ひとつ目はDr. Dreの”I Need a Doctor”だが、この曲は心拍計の機械音が効果的に使われている。「泡」は心音そのもののような音が流れていて、類似性を感じる。ふたつ目は、Queenの"Bohemian Rapsody"。曲を通して共通したコンセプトはありながらも、いくつかのパートに分かれて異なる曲調に変化する点が似ているし、フレディ・マーキュリーの巧みなボーカルが井口理に通じる。そして、クラシックやジャズを意識したような音楽性の高さも、似通った印象を受けるのだ。
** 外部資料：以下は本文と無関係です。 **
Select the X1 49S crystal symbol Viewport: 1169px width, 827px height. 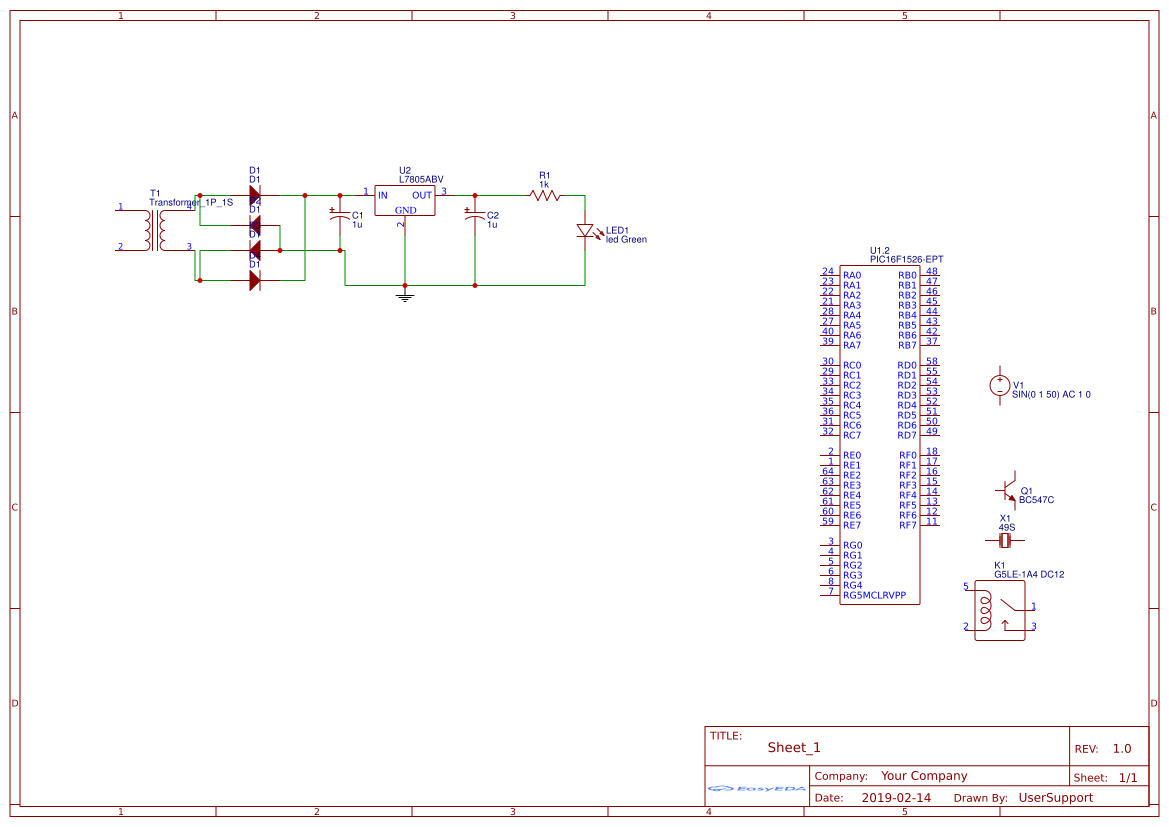(1006, 541)
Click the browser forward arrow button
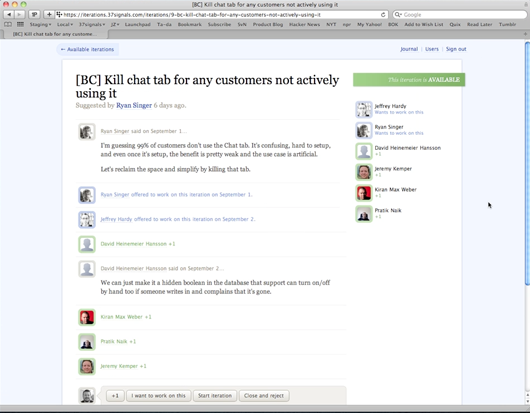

そして、みっつ目はThe Beatlesの、いわゆる「ホワイトアルバム」だ。この頃のビートルズは音楽性を追求し、ライブでは再現できない実験的な楽曲を録音した。当然のことながら、ライブは開催されない。King Gnuも、もともと常田大希という音楽性が非常に高いアーティストを擁するだけに、同じ方向に進んでしまう可能性と懸念を感じてしまう。僕のKing Gnuとの出会いはカウントダウンジャパンなので、ライブなしのスタジオ盤だけの彼らは想像できないように思う。ビートルズも「アビーロード」や「レットイットビー」では耳障りのよいポップスに戻ってきたので、King Gnuももう少しポップスに回帰してくれた方が、僕にとってはありがたい。